For a director candidate to be considered for nomination at an annual meeting of stockholders, the Board of Directors must receive the recommendation at least 120 calendar days before the date our proxy statement was released to stockholders in connection with the previous year’s annual meeting, advanced by one year.
Board and Committee Meetings
The business of SSB Bancorp and SSB Bank is conducted through meetings and activities of their respective Board of Directors and committees. During the year ended December 31, 2017, the Board of Directors of SSB Bancorp held one meeting and the Board of Directors of SSB Bank held 13 meetings. No director attended fewer than 75% of the total meetings of the Boards of Directors and of the committees on which that director served.
Director Attendance at Annual Meeting
It is the policy of SSB Bancorp that its directors attend the annual meeting of stockholders. This annual meeting is our first since we completed our initial public offering in January of this year.

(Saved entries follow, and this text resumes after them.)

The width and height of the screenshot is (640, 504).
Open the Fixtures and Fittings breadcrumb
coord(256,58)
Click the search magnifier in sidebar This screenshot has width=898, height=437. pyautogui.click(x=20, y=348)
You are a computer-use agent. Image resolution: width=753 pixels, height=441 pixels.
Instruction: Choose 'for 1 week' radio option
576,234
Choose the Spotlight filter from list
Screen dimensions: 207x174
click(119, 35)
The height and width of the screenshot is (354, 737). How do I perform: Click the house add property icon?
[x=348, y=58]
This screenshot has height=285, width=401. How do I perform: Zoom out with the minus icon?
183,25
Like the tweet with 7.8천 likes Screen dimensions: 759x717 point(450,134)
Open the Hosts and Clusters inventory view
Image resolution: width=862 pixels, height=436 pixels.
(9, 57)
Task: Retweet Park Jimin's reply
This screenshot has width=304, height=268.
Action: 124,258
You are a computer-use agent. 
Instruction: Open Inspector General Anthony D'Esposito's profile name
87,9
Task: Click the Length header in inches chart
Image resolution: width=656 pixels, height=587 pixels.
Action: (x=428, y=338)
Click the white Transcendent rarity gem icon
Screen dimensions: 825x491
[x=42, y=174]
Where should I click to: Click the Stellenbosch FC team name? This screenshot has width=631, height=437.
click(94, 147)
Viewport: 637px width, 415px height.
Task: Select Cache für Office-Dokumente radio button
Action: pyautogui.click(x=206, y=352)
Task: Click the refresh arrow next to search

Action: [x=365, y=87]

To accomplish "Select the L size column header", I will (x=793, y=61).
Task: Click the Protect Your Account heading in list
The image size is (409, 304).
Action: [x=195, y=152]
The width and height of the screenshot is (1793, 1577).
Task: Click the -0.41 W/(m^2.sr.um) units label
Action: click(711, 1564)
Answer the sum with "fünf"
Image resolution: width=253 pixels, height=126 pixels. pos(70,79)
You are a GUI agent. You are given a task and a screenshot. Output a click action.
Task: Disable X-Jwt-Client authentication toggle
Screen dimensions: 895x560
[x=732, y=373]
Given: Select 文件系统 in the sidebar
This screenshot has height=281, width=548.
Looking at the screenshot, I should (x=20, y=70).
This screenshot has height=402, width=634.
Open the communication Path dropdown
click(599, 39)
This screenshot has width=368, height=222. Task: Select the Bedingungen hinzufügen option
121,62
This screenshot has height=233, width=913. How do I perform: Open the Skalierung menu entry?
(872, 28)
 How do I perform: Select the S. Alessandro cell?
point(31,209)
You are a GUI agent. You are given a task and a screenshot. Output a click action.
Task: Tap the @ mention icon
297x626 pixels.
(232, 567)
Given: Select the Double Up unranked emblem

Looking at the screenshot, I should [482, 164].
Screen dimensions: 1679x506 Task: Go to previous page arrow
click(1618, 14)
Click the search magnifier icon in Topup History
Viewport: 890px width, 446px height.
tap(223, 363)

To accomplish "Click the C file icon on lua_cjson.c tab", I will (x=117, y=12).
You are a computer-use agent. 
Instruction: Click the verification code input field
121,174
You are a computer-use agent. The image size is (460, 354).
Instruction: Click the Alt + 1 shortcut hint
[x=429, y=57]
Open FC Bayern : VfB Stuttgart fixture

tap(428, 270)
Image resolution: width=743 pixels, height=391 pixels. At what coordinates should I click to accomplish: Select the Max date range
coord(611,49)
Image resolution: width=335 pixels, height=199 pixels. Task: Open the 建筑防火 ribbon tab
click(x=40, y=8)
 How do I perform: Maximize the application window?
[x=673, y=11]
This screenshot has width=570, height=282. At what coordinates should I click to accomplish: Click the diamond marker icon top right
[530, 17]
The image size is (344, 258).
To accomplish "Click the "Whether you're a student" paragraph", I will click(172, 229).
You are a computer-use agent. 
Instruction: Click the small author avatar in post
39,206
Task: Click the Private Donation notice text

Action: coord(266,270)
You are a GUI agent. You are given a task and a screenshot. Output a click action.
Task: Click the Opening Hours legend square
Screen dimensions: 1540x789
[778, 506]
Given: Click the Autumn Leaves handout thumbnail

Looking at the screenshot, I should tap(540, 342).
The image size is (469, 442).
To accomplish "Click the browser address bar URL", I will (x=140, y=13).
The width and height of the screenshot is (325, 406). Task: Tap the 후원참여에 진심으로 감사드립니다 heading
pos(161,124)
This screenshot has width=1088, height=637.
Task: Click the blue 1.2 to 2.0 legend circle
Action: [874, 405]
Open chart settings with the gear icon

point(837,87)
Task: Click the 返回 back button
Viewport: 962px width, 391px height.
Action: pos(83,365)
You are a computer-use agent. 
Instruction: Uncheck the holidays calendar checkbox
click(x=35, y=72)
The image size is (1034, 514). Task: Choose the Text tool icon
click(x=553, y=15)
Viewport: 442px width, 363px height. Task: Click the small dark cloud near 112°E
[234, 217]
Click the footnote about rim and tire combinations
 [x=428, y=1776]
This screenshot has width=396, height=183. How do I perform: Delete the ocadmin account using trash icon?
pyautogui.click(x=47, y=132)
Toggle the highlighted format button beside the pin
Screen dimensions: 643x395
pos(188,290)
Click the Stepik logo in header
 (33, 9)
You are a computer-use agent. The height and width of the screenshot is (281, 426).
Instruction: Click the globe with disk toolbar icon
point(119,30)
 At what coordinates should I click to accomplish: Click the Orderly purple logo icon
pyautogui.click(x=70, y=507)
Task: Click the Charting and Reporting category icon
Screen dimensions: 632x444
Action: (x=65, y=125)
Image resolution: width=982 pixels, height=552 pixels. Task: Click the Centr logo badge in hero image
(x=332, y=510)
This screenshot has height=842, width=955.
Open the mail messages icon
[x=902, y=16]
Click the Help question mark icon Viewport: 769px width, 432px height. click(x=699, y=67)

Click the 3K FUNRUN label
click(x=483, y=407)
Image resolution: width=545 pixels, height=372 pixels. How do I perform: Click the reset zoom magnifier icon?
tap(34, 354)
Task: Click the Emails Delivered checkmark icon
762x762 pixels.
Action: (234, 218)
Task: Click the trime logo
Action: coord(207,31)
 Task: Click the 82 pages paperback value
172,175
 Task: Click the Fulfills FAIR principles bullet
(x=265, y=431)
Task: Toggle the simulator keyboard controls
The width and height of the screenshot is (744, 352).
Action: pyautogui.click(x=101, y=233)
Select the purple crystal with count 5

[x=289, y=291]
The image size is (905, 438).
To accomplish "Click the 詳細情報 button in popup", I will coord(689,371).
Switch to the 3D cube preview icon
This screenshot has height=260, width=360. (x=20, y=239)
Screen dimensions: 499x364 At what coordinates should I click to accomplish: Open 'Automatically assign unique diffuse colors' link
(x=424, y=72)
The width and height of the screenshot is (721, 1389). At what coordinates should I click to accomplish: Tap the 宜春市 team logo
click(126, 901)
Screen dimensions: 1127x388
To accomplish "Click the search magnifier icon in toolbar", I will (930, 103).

Code of Ethics for Senior Officers
We have adopted a Code of Ethics for Senior Officers, which applies to our principal executive officer and principal financial officer, addresses conflicts of interest, the treatment of confidential information, and compliance with applicable laws, rules and regulations. In addition, it is designed to deter wrongdoing and promote honest and ethical conduct, the avoidance of conflicts of interest, full and accurate disclosure and compliance with all applicable laws, rules and regulations.